PHILADELPHIA -- In desperate need of pitching after emptying their bullpen in Friday's 14-inning loss to the Phillies, the Mets flew right-hander Buddy Carlyle to Philadelphia from El Paso, Texas, where he was wrapping up a series with Triple-A Las Vegas.
The Mets did not officially activate Carlyle after Friday's game, and have not announced a corresponding move. With no obvious candidates in the bullpen deserving a demotion, the Mets could either option starter Rafael Montero back to Las Vegas, temporarily inserting Daisuke Matsuzaka into their rotation, or play with a short bench for a game.
Carlyle, 36, was 1-1 with one save and a 1.33 ERA in 17 appearances for Las Vegas. He last pitched in the Majors for the Yankees in 2011, also appearing for the Padres, Dodgers and Braves over parts of seven big league seasons.
The Mets used all seven of their relievers in Friday's loss, leaning on all but one of them for more than an inning.
Black latest reliever to show impressive velocity
PHILADELPHIA -- Vic Black's daily routine at Triple-A Las Vegas always began normally enough, with a game of catch out on the field. Gradually, Black would move back, until he was standing on the first-base foul line. Finally he would take aim at the left-field scoreboard, making a few throws of over 300 feet.
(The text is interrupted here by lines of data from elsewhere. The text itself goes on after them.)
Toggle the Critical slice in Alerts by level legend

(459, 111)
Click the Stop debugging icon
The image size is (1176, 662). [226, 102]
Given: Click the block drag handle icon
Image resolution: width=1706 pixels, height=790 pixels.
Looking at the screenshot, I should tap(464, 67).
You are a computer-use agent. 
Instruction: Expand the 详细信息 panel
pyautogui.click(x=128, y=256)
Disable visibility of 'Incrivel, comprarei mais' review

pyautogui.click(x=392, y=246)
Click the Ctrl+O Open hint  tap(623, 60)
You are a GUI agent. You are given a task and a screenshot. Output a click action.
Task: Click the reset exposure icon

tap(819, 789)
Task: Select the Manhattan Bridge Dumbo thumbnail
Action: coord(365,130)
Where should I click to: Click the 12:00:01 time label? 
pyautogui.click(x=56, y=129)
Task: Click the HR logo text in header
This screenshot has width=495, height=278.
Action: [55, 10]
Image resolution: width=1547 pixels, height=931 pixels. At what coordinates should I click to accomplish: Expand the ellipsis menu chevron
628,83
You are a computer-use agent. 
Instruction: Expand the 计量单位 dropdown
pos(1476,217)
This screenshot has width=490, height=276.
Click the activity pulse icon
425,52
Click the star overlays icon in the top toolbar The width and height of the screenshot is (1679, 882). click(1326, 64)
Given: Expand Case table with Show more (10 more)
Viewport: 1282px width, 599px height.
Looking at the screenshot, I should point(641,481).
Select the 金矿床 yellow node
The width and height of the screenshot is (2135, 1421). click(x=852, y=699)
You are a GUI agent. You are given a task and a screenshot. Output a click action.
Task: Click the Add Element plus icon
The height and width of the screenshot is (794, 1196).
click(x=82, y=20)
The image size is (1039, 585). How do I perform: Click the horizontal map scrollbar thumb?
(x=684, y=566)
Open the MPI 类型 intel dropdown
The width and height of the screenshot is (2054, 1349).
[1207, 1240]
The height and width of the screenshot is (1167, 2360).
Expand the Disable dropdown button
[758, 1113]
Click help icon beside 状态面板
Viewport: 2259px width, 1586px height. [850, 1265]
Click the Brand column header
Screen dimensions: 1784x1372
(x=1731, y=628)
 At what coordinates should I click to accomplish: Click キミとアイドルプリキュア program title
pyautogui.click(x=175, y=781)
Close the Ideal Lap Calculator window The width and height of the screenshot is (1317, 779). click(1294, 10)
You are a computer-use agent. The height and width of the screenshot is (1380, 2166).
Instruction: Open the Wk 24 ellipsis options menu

Like many pitchers, Black swears by his long-toss routine, calling it a significant reason he has averaged more than 96 mph on his fastball since returning to the Mets this week.
That velocity, in turn, is what has transformed the Mets relief corps from one of baseball's worst groups to one of its best. With Black, Jenrry Mejia and Jeurys Familia now regularly manning the back end of games, Mets relievers entered Friday's play leading the Majors over the last week with an average fastball velocity of 94.0 miles per hour.
"If guys come in and they're just throwing hard, it's such a pain for hitters," Black said. "It just changes the whole complex of the way they approach their ABs. There's a lot to be said for velocity. A lot of guys are successful without it, but it gives them an extra variable to worry about."
The transformation has been striking. It was just last year that Mets relievers ranked 27th in the Majors in fastball velocity, as well as dead last in strikeouts and strikeout rate. This year they are in the middle of the pack in those categories, rapidly rising toward the top. In Thursday's win over the Phillies, Black and Mejia combined to strike out six of the final seven batters they faced.
"Everybody realizes it doesn't matter how hard you throw as long as you're locating," manager Terry Collins. "But when it's 95 and 98, it's hard to hit."
The key, for the Mets, has been youth. Relying on veterans Jose Valverde and Kyle Farnsworth early this year, the Mets copied a blueprint they had used with little success in previous seasons. They have now scrapped that plan entirely, leaning on Black, Mejia and Familia for critical outs on a nightly basis.
"I know it's certainly been exciting for everybody to watch," Collins said. "Word spreads fast in this league. Certainly other teams are going to be anxious to see these arms, because everybody is."
Abreu makes return to lineup, right field
PHILADELPHIA -- Forty-year-old Bobby Abreu made his return to the lineup Friday after a brief respite, starting in the outfield for the fourth time in six games. Abreu started in three consecutive games earlier this week, collecting five hits and a walk.
More and more, that playing time is coming at the expense of Chris Young, who has slumped all season despite a two-run homer Thursday. Manager Terry Collins said the decision to bench Young the day after his homer was "tough," but noted that Abreu had earned the playing time.
"It's very tough," Collins said, referencing Phillies starting pitcher A.J. Burnett. "This guy's really tough against right-handed hitting. His breaking ball is really, really good, along with some other stuff."
Young's homer Thursday was his fourth of the season, improving his overall slash line to .205/.290/.368. Only 35 players in baseball have accumulated as many plate appearances as Young with an on-base percentage of .290 or lower.
• Reliever Gonzalez Germen, who has been on the disabled list since May 12 due to a virus and an infection, has resumed a throwing program. There is still no timetable for his return, but manager Terry Collins said that "the infection is starting to get cleaned up."
• Collins said that he will look to give third baseman David Wright and second baseman Daniel Murphy each a day off on the team's current 11-game road trip. Outfielders Juan Lagares and Curtis Granderson will each receive a day of rest this weekend.
• The Mets have diagnosed Class A Savannah outfielder Brandon Nimmo with conjunctivitis in his eye. Nimmo will stay away from the ballpark for the next three days.